Your instructions: An exact transcription is needed, starting at the line containing "The width and" and running through the last line of the records, with every picture left out.

Data under study Start Marker

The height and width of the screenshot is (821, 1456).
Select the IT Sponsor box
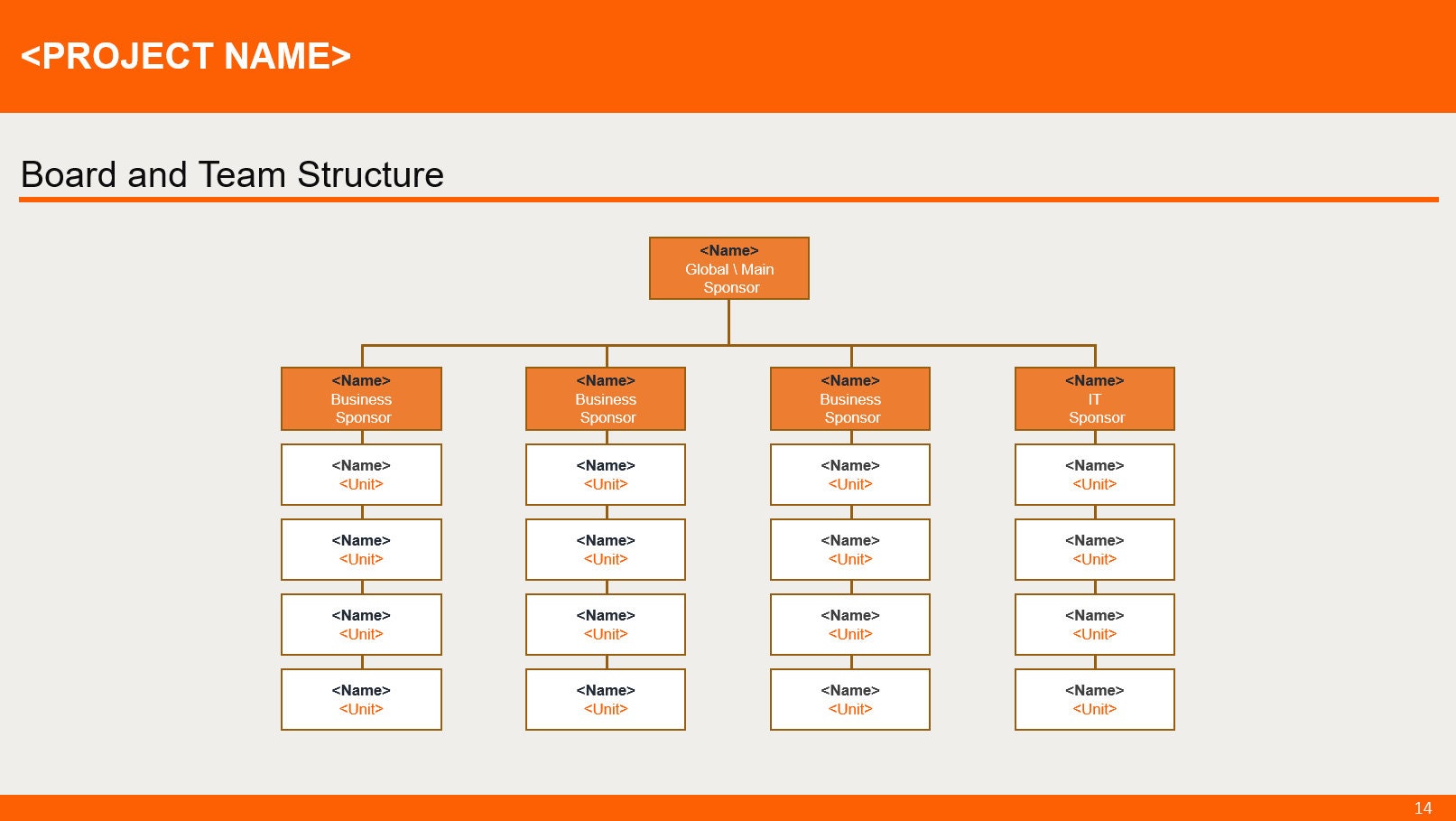pyautogui.click(x=1094, y=398)
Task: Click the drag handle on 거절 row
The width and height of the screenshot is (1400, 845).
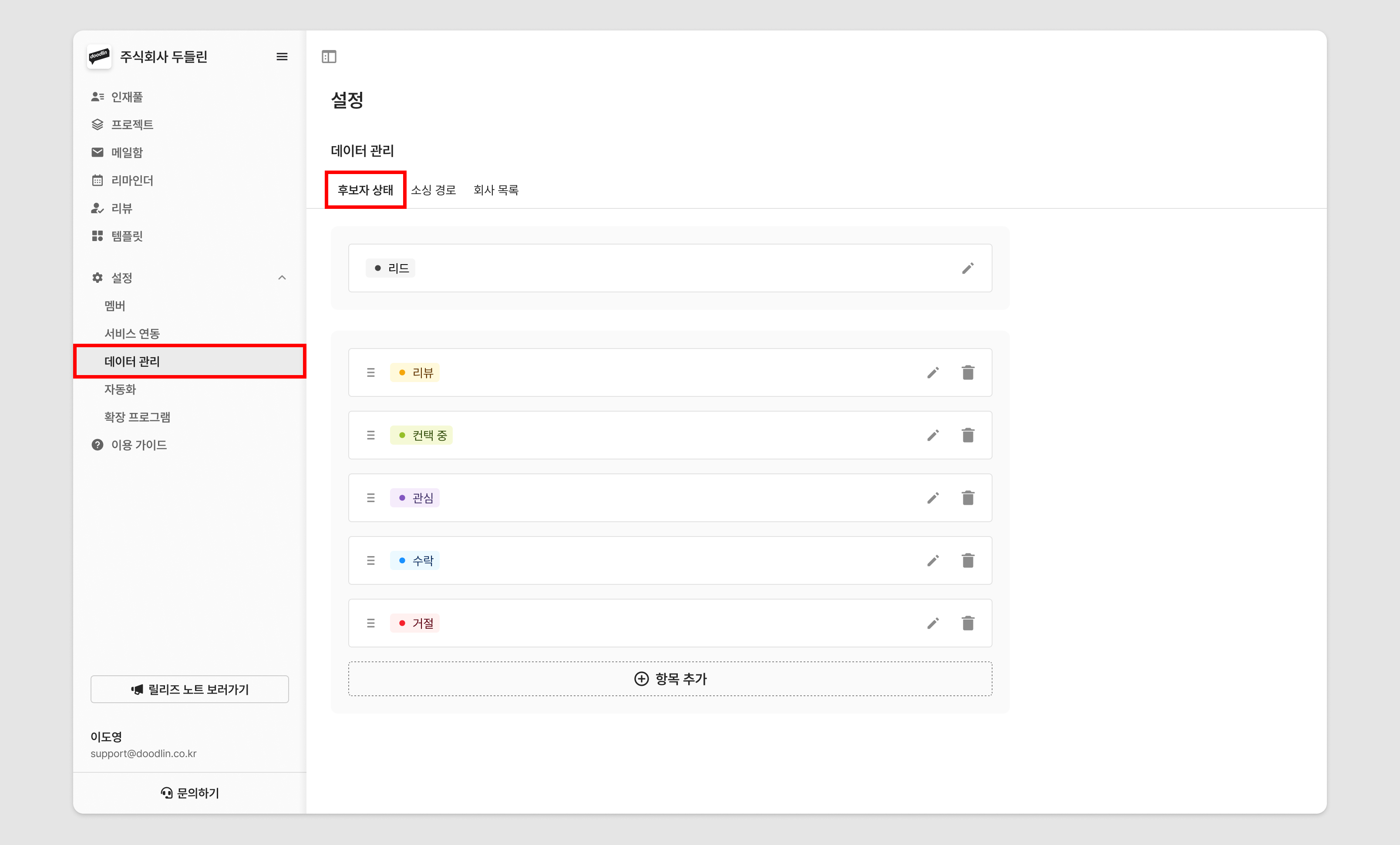Action: tap(371, 623)
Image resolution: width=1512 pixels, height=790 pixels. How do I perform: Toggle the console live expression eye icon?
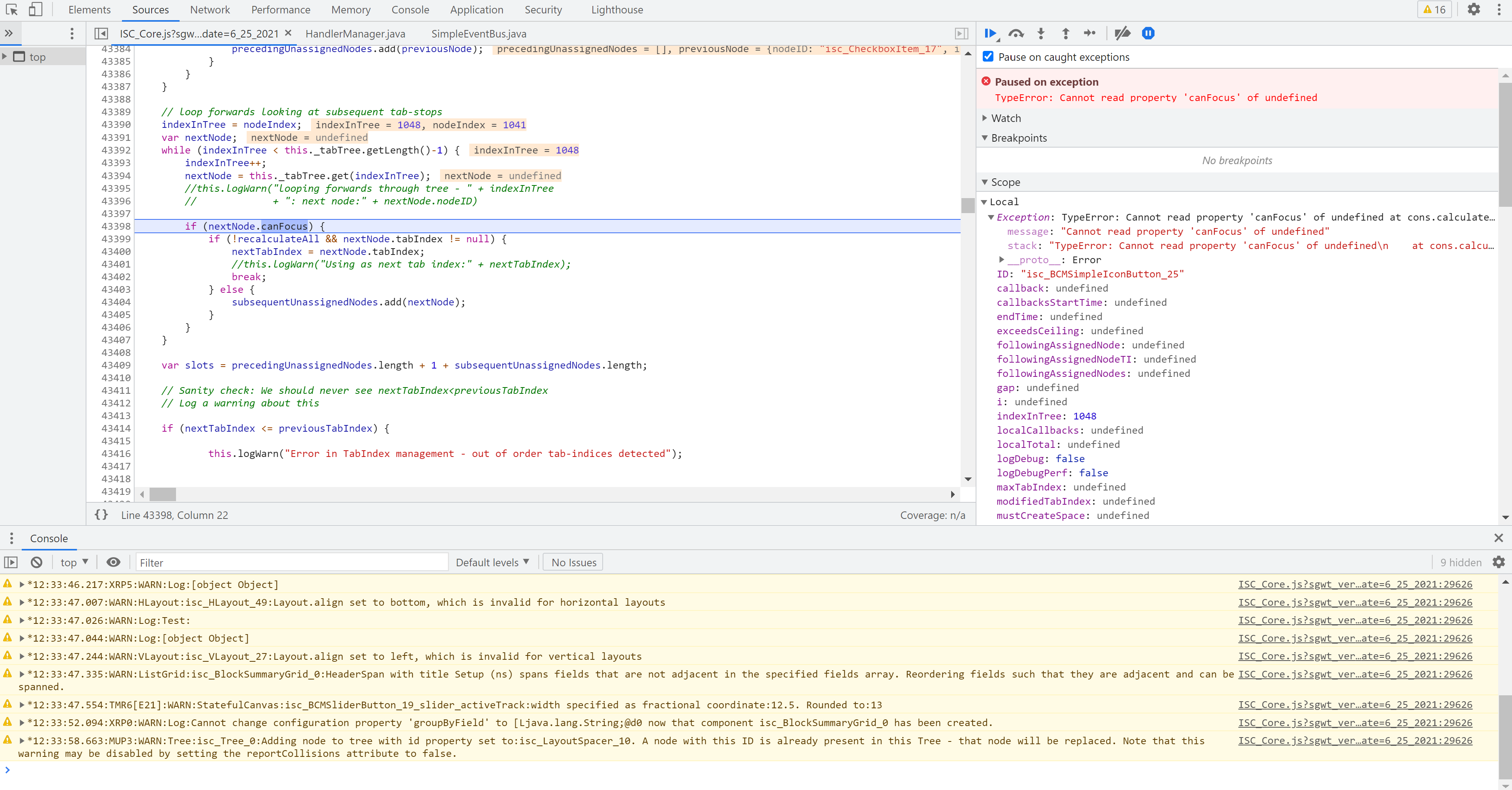pos(113,562)
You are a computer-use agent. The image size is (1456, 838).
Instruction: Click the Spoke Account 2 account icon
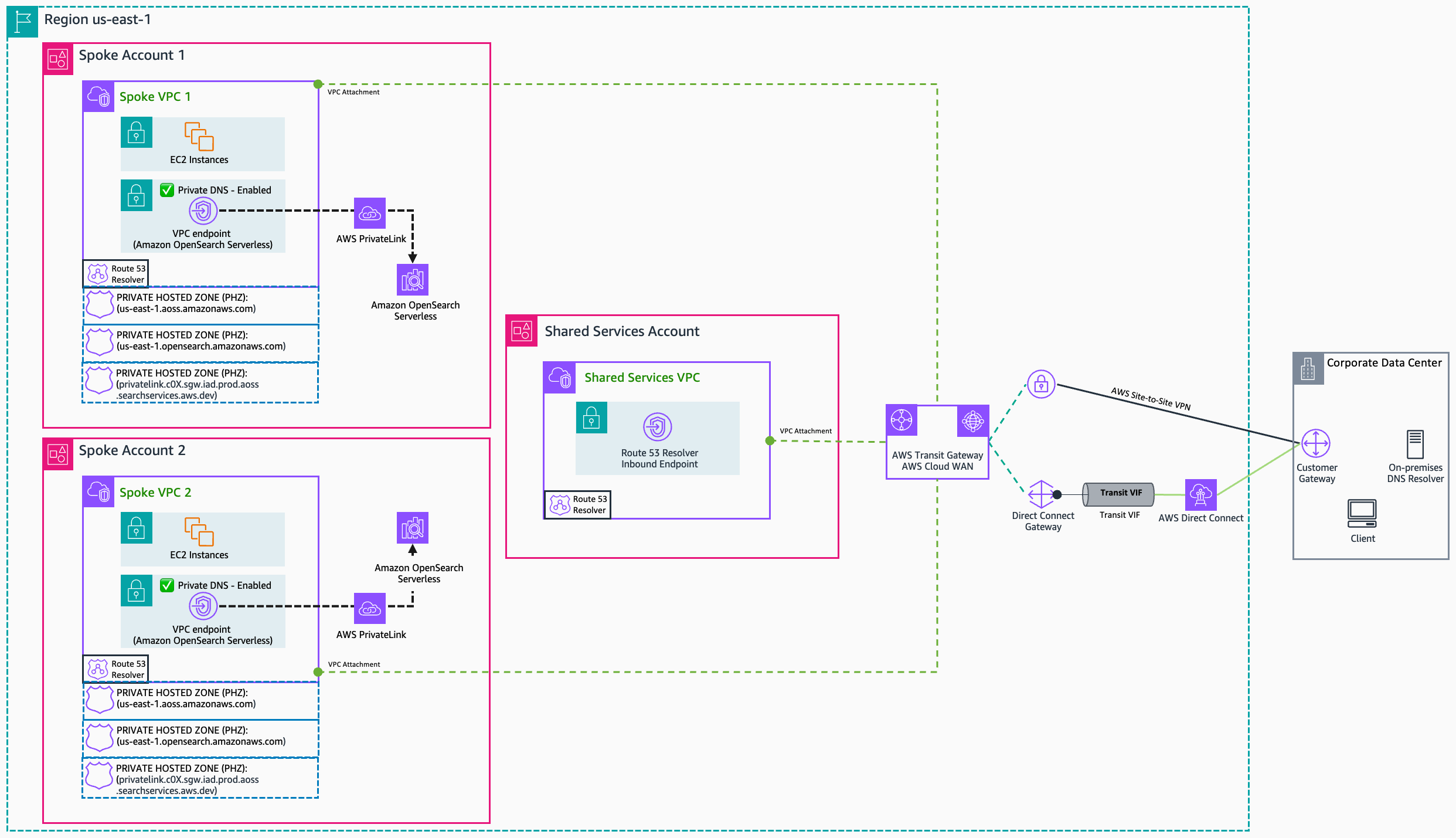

Data under study End Marker

Output below:
The width and height of the screenshot is (1400, 845).
Action: tap(371, 623)
Image resolution: width=1512 pixels, height=790 pixels. How do I perform: Toggle the console live expression eye icon?
pos(113,562)
You are a computer-use agent. The image size is (1456, 838).
Instruction: Click the Spoke Account 2 account icon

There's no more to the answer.